── Records

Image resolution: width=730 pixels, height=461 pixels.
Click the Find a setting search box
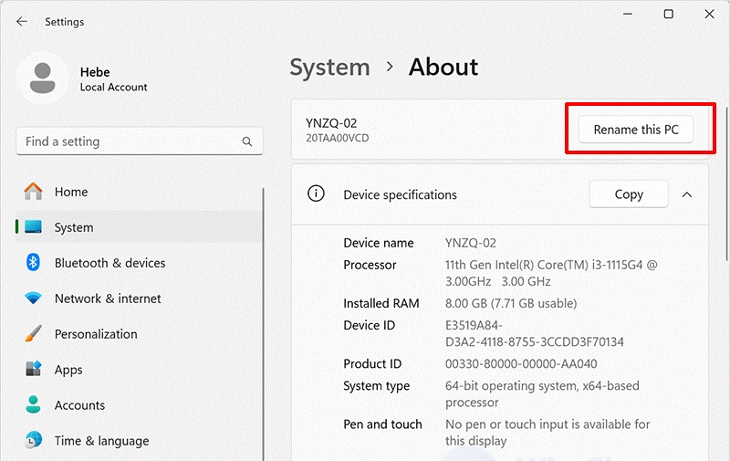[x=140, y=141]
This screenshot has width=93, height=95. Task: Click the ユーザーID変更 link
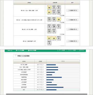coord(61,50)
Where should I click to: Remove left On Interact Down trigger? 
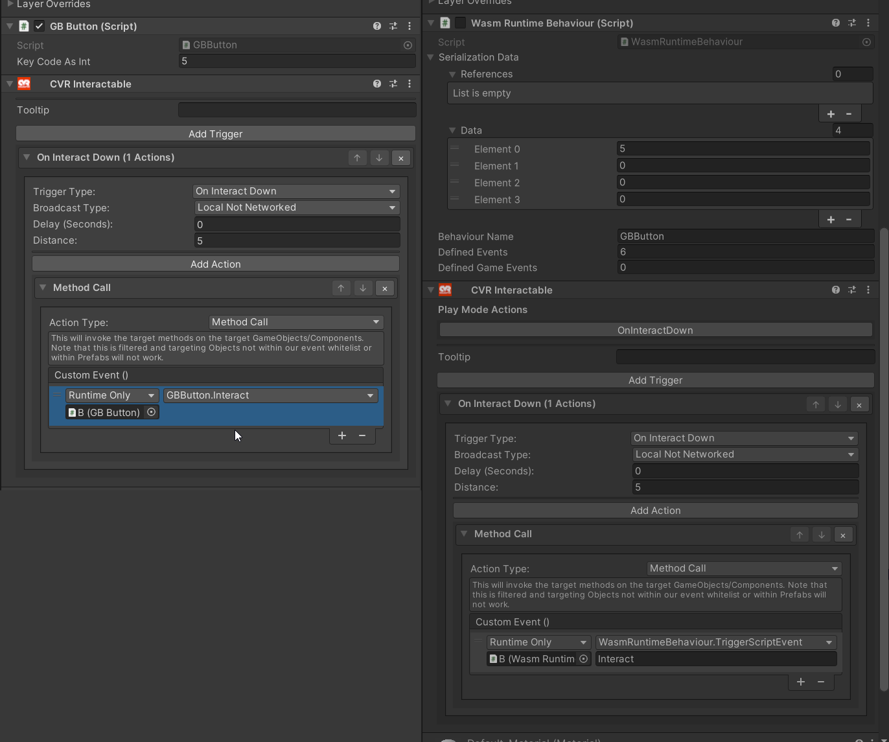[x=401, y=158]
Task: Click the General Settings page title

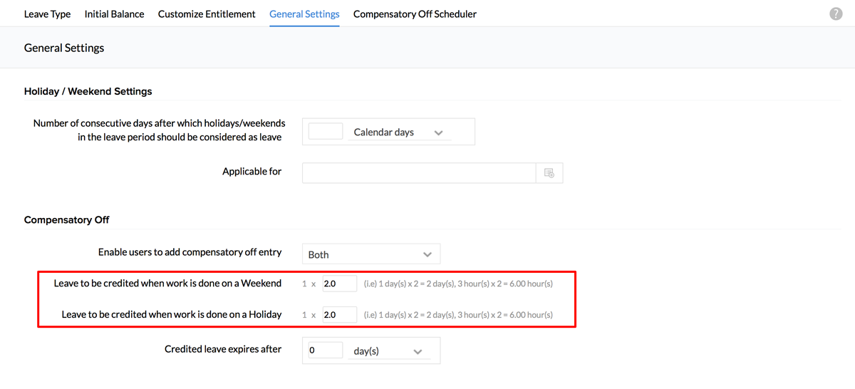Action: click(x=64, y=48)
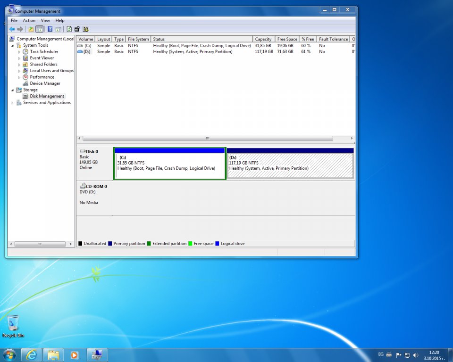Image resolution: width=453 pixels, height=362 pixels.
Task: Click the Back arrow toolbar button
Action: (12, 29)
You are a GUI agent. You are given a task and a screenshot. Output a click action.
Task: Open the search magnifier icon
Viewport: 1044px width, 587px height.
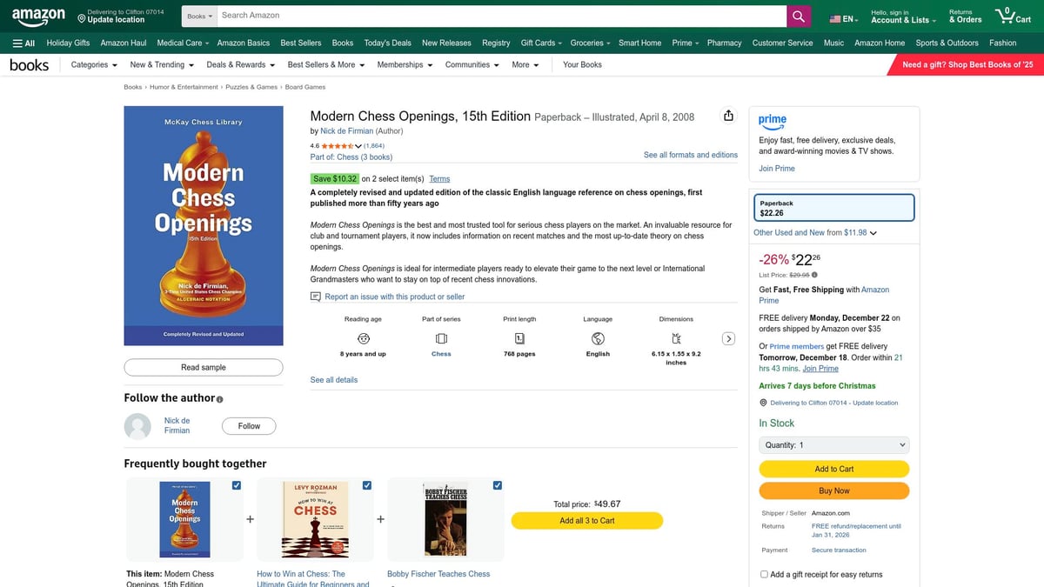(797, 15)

────
── Records

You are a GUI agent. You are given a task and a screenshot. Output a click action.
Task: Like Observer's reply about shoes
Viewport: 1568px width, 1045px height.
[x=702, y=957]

────

▶ _What to work on_: In the records above, find the line with "Task: Click the General Settings page title". Print exactly from there through the line with "Task: Open the search magnifier icon", minus the pictures.

▶ _Task answer_:
Task: Click the General Settings page title

Action: click(x=64, y=48)
Image resolution: width=453 pixels, height=362 pixels.
Task: Click the Back arrow toolbar button
Action: (12, 29)
You are a GUI agent. You are given a task and a screenshot. Output a click action.
Task: Open the search magnifier icon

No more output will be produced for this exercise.